- 提供された本文 -
調査・報告

酪農協による農地の一元的管理と
TMRセンターを活用した酪農経営支援体制の構築

州大学大学院農学研究院 教授 福田 晋


1.はじめに

 浜名酪農業協同組合(代表理事組合長 伊藤光男氏)は、昭和23年に設立された酪農専門農協である。平成15年に小笠酪農協と合併し、組合員は93名で、酪農家は本所(浜松市、湖西市)33戸、小笠支所(掛川市、菊川市)25戸の計58戸で構成されている。平成19年度生乳生産量は15,866トンであり、県内生乳生産量の15%を占めている。


 管内では、他の酪農地域以上に飼料作の減少による購入飼料依存型酪農が定着し、今般の飼料費の高騰により、酪農経営は危機的状況にあったといえる。高齢兼業農家を中心に離農や規模縮小が進み、耕作放棄水田が目立つ状況にあった。そのような中、平成19年2月に、当該酪農協が耕作放棄された農地を無償で借入れ、直営のコントラクターを設立してデントコーンを生産し、自ら設立したTMRセンターに原料として供給する支援体制に取り組み始めた。酪農家の農地についても全面的に一元管理し、TMRセンターで生産されたTMR製品を組合員農家に販売するというシステムを構築している。

 本稿では、酪農協自ら粗飼料生産に参入した上に、TMR供給まで行なう浜名酪農協の事業を対象に、農地の一元的管理、コントラクター組織の特徴、TMRセンターの成果、酪農家への支援体制という視点から考察する。

  1) この遊休農地の借入れに関わる詳細については、稲垣純一「耕作放棄地を活用した
     飼料用トウモロコシ生産の現状と課題」中央畜産会『水田における自給飼料生産の
     現状と課題』平成21年3月、pp43-52. を参照されたい。

2. 酪農協による農地の一元的管理とコントラクターによる粗飼料生産

1)農地の一元的管理

 現在、コントラクターとTMRセンターを利用している組合員は35戸である。コントラクターと称しているが、酪農家が飼料生産のすべてを外部化する作業委託だけではない。管内の遊休化している農地について、地主(組合員外の実質的土地持ち非農家)から無償で10年間借入れ、コントラクターがデントコーンを栽培し、ラップサイレージにしてTMRの原料として供給しているところに最大の特徴がある1)。このように、非組合員から遊休農地を借入れる方式と組合員の全面作業委託という2つの形態で、コントラクターが農地を一元的に管理し、デントコーンを栽培している。

 コントラクター職員は8名(本所5名、支所3名)であり、いずれも事業開始に当たって新規に採用している。勤務体系は不定期の週5日であり、異動のない専門職である。このコントラクター職員と酪農家の臨時出役により、堆肥散布、播種、収穫、裁断型ロール形成、ラッピングを行なっている。3条刈りハーベスタ2台、裁断型ロールベーラ2台を交付金事業によって導入している。

[保存済みの記録]

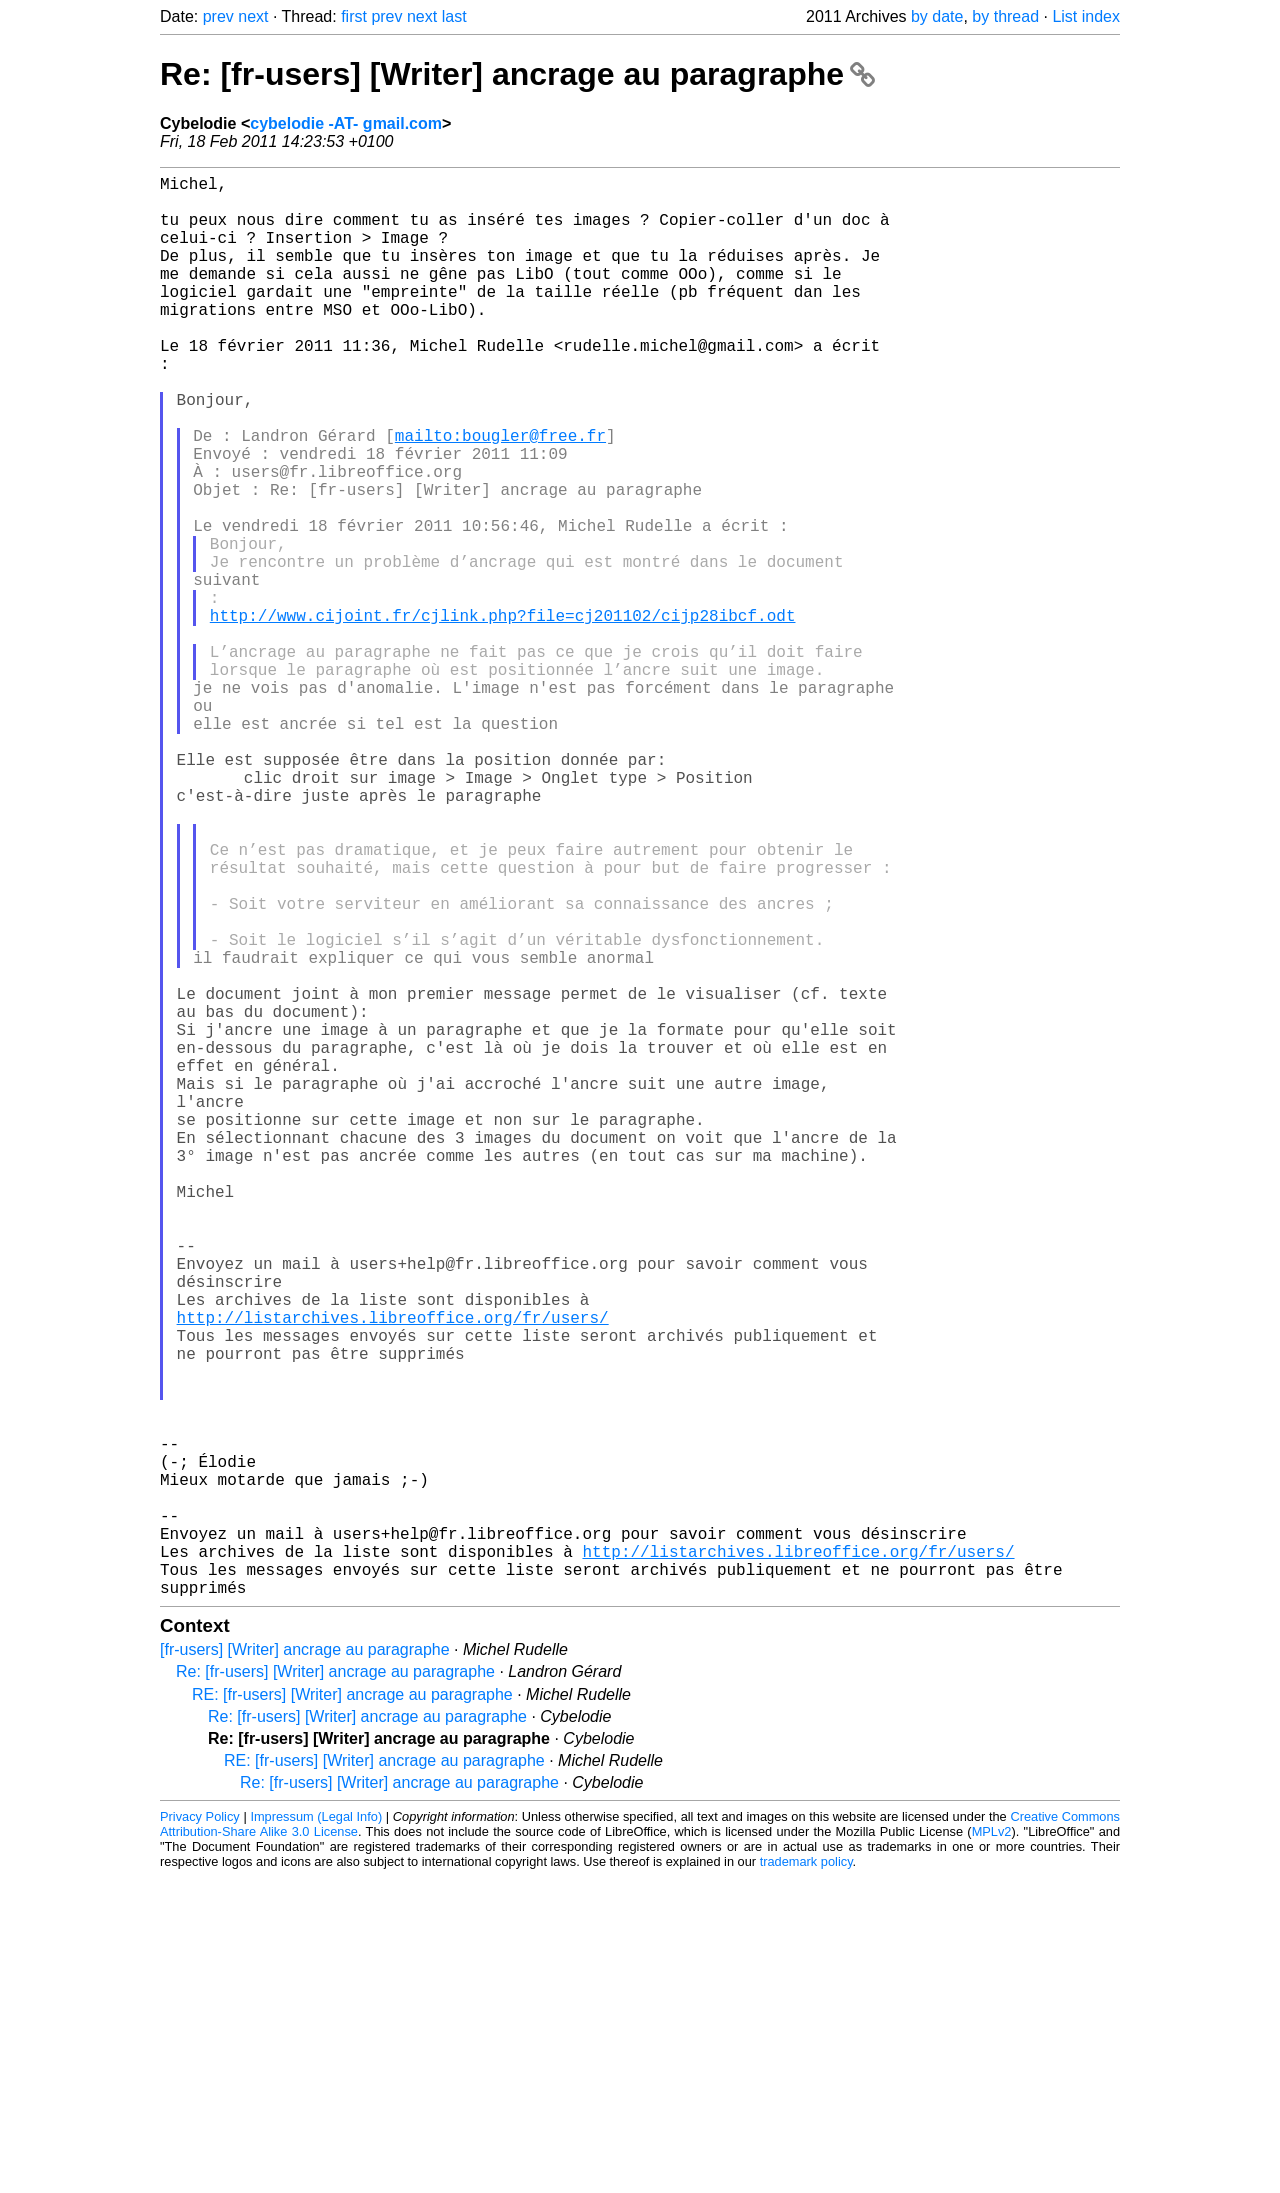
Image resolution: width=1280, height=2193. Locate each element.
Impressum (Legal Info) (316, 2132)
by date (937, 16)
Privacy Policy (200, 2132)
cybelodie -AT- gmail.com (346, 123)
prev (218, 16)
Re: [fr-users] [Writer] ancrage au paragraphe (517, 74)
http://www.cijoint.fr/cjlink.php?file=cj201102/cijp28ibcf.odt (503, 715)
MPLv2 (992, 2147)
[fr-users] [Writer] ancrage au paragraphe (305, 1965)
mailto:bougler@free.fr (500, 495)
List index (1086, 16)
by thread (1005, 16)
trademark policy (806, 2177)
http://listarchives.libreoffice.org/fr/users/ (393, 1573)
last (454, 16)
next (253, 16)
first (354, 16)
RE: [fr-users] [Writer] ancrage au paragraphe (352, 2010)
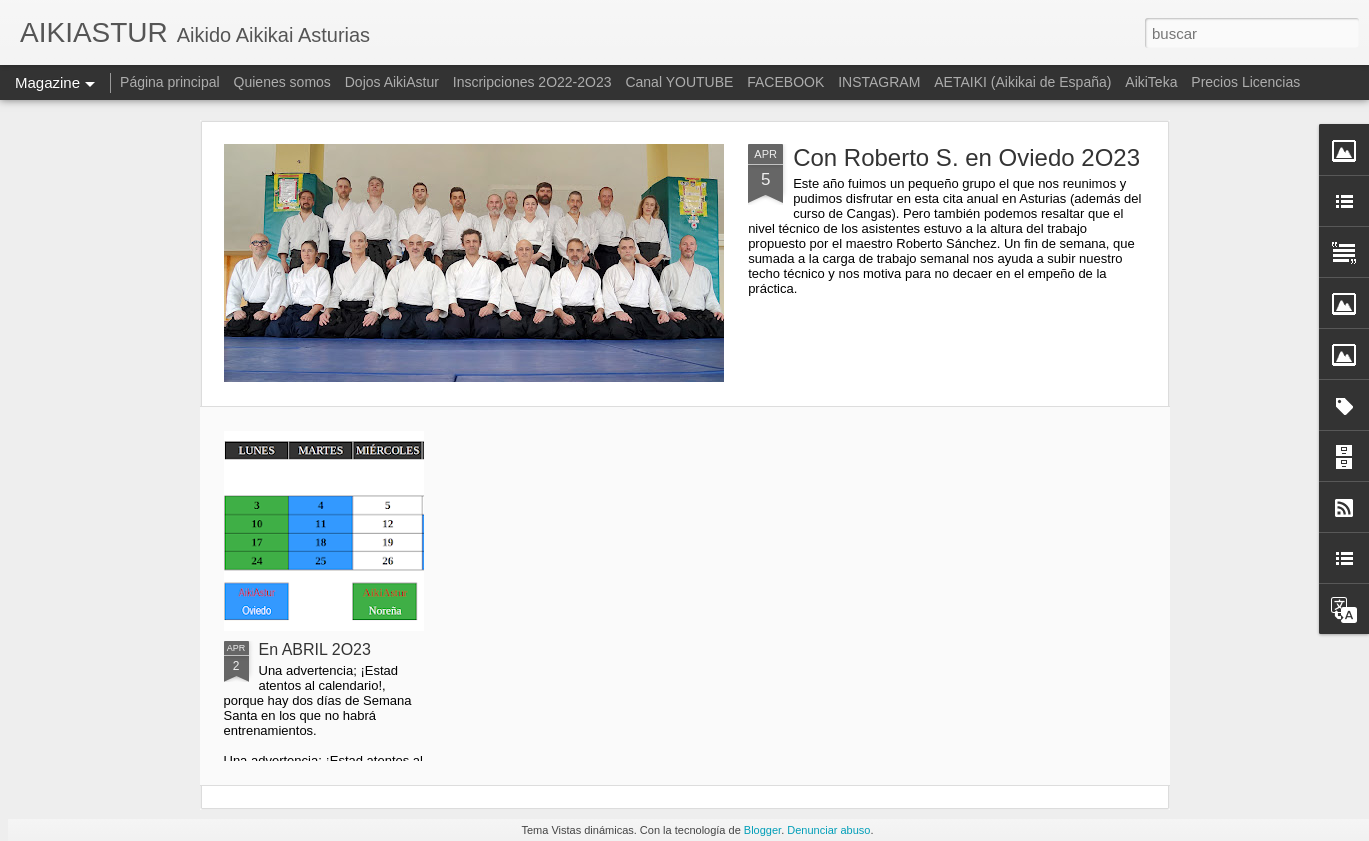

- 課題一覧 -
A) 酪農協についての本文のうち、「2. 酪農協による農地の一元的管理とコントラクターによる粗飼料生産」から「デントコーンを栽培している。」までの部分を一字も変えずに出力してください。
B) 記録の中で「cybelodie -AT- gmail.com (346, 123)」を含む行から「[fr-users] [Writer] ancrage au paragraphe (305, 1965)」を含む行までを、両端の行も含めてそのまま返してください。
これらの記録は本文とはまったく関係がありません。

- 課題ごとの回答 -
A)
2. 酪農協による農地の一元的管理とコントラクターによる粗飼料生産

1)農地の一元的管理

 現在、コントラクターとTMRセンターを利用している組合員は35戸である。コントラクターと称しているが、酪農家が飼料生産のすべてを外部化する作業委託だけではない。管内の遊休化している農地について、地主(組合員外の実質的土地持ち非農家)から無償で10年間借入れ、コントラクターがデントコーンを栽培し、ラップサイレージにしてTMRの原料として供給しているところに最大の特徴がある1)。このように、非組合員から遊休農地を借入れる方式と組合員の全面作業委託という2つの形態で、コントラクターが農地を一元的に管理し、デントコーンを栽培している。

B)
cybelodie -AT- gmail.com (346, 123)
prev (218, 16)
Re: [fr-users] [Writer] ancrage au paragraphe (517, 74)
http://www.cijoint.fr/cjlink.php?file=cj201102/cijp28ibcf.odt (503, 715)
MPLv2 (992, 2147)
[fr-users] [Writer] ancrage au paragraphe (305, 1965)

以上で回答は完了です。